━━ Document text

Pike also argues that newly discovered evidence indicates that he was prosecuted in violation of his equal protection rights. He states that another person who stored weapons for George Tingley, namely Steve Foster, was not prosecuted. This, Pike insists, demonstrates that he was selectively prosecuted in violation of his equal protection rights.
We review for abuse of discretion a trial court's denial of a motion for a new trial based on newly discovered evidence. United States v. Seago, 930 F.2d 482, 488 (6th Cir.1991). A new trial should only be granted when: (1) the new evidence was discovered after the trial; (2) the evidence could not have been discovered earlier with due diligence; (3) the evidence is material; and (4) the evidence would likely produce an acquittal. United States v. Hawkins, 969 F.2d 169, 175 (6th Cir.1992) (citing United States v. O'Dell, 805 F.2d 637, 640 (6th Cir.1986), cert. denied, 484 U.S. 859 (1987)).
We find that the evidence Pike relies on as "newly discovered" does not meet this test. Pike would be in the best position to know whether he was involved in the events in which Epley falsely implicated him, and whether he possessed the tapes. Pike's equal protection argument should also fail. George Tingley was available to Pike, and with due diligence Pike could have made this equal protection argument during his own case, without waiting for Tingley to testify in the civil rights case that he stored similar guns with Steve Foster at Special Services.
Furthermore, Pike would probably not have been acquitted even if he had raised these issues. The court had sufficient other evidence to justify issuing the warrant without the statements at issue. Furthermore, Pike's equal protection argument would probably not defeat his conviction, because it does not appear that the government selected him for prosecution for invidious reasons. United States v. Sammons, 918 F.2d 592, 600 (6th Cir.1990) (citing United States v. Hazel, 696 F.2d 473, 474 (6th Cir.1983)).
V
Pike claims that the prosecution must prove beyond a reasonable doubt that Pike knew that Tingley's Mac-11 was a machinegun in order to convict him under Sec. 922(o), based on Staples v. United States, 114 S.Ct. 1793 (1994). Pike argues that the government introduced no evidence that he had ever fired the gun or could identify the Mac-11 as an automatic, just that he was storing it for George Tingley. The court did not instruct the jury that they had to find that Pike knew the guns were machineguns. However, Pike did not object to the instructions, or offer his own instructions at trial.

━━━━
━━ Material supplied

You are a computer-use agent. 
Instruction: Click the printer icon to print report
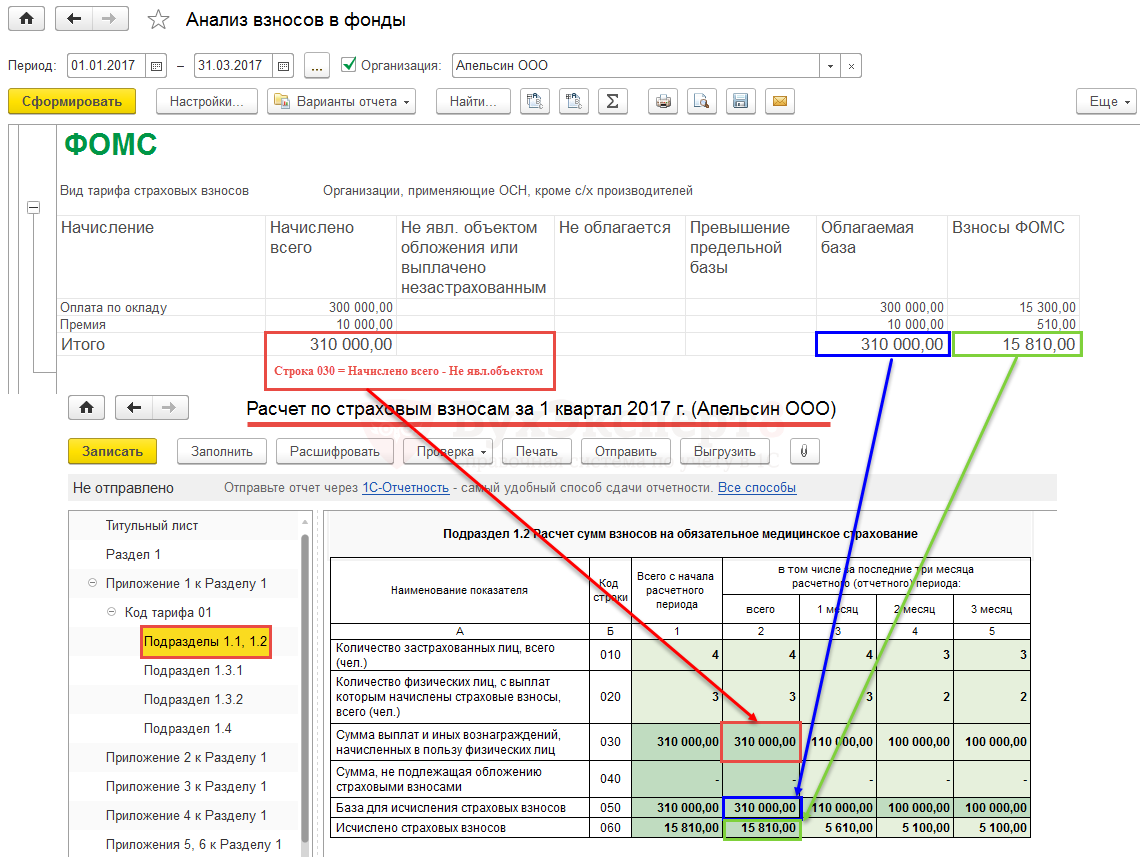click(663, 101)
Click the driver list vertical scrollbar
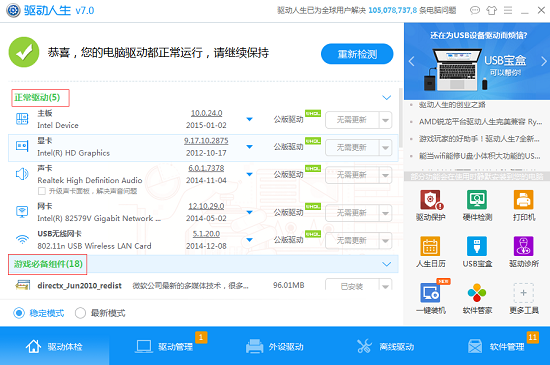This screenshot has width=550, height=365. (x=401, y=117)
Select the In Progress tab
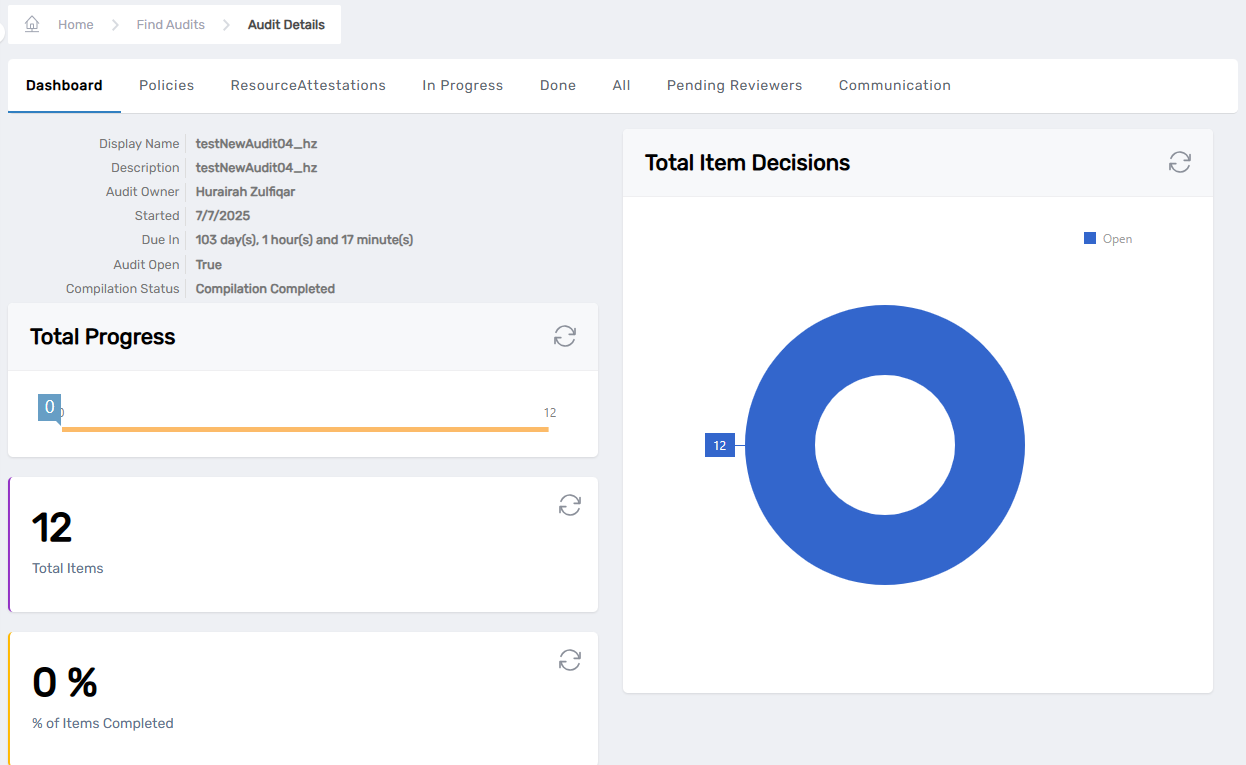This screenshot has height=765, width=1246. click(x=462, y=85)
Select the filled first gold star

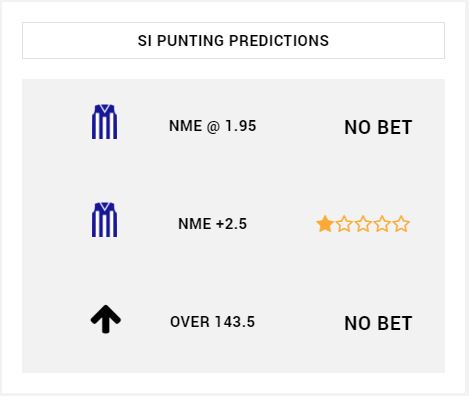click(325, 224)
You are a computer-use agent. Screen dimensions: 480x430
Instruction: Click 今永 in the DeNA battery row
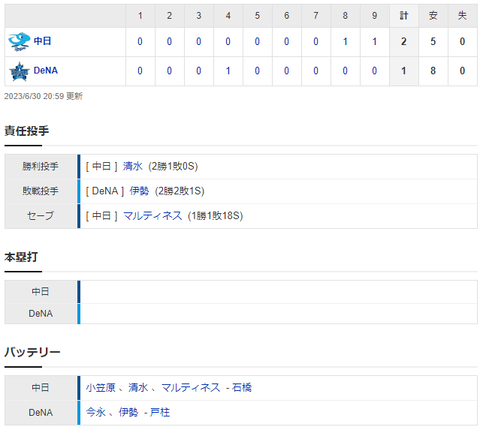[x=96, y=412]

━━━━

Written task -
Proceed with the court opinion on Pike's appeal, continuing from its final sentence about Pike not objecting to the jury instructions at trial.

The reply -
The court's failure to instruct the jury on an essential element of the offense would justify vacating Pike's conviction and remanding for a new trial if the error were not harmless. See United States v. Ross, 40 F.3d 144, 146 (7th Cir.1994) (following Staples, remanding conviction under 26 U.S.C. Sec. 5861 because jury not instructed that it must find defendant knew weapon was automatic to convict). Pike did not object to the court's instructions, so we review for plain error. United States v. Olano, 113 S.Ct. 1770, 1776 (1993).
We need not reach the issue of whether Staples is applicable to convictions under Sec. 922(o). We find that any error with regard to this gun alone would fall short of plain error, because Pike was convicted on a single count, which can be supported by possession of either the M-1 or the Mac-11. Id. at 1778; United States v. Young, 470 U.S. 1, 16 & n. 14 (1985).
VI
In conclusion, we find that none of Pike's issues on appeal require reversal. The district court's judgment of conviction for one count of possession of a machinegun in violation of Sec. 922(o) is AFFIRMED.
Section 922(o) reads:
(o)(1) Except as provided in paragraph (2), it shall be unlawful for any person to transfer or possess a machinegun.
(2) This subsection does not apply with respect to--
(A) a transfer to or by, or possession by or under the authority of, the United States or any department or agency thereof or a State, or a department, agency, or political subdivision thereof; or
(B) any lawful transfer or lawful possession of a machinegun that was lawfully possessed before the date this subsection takes effect.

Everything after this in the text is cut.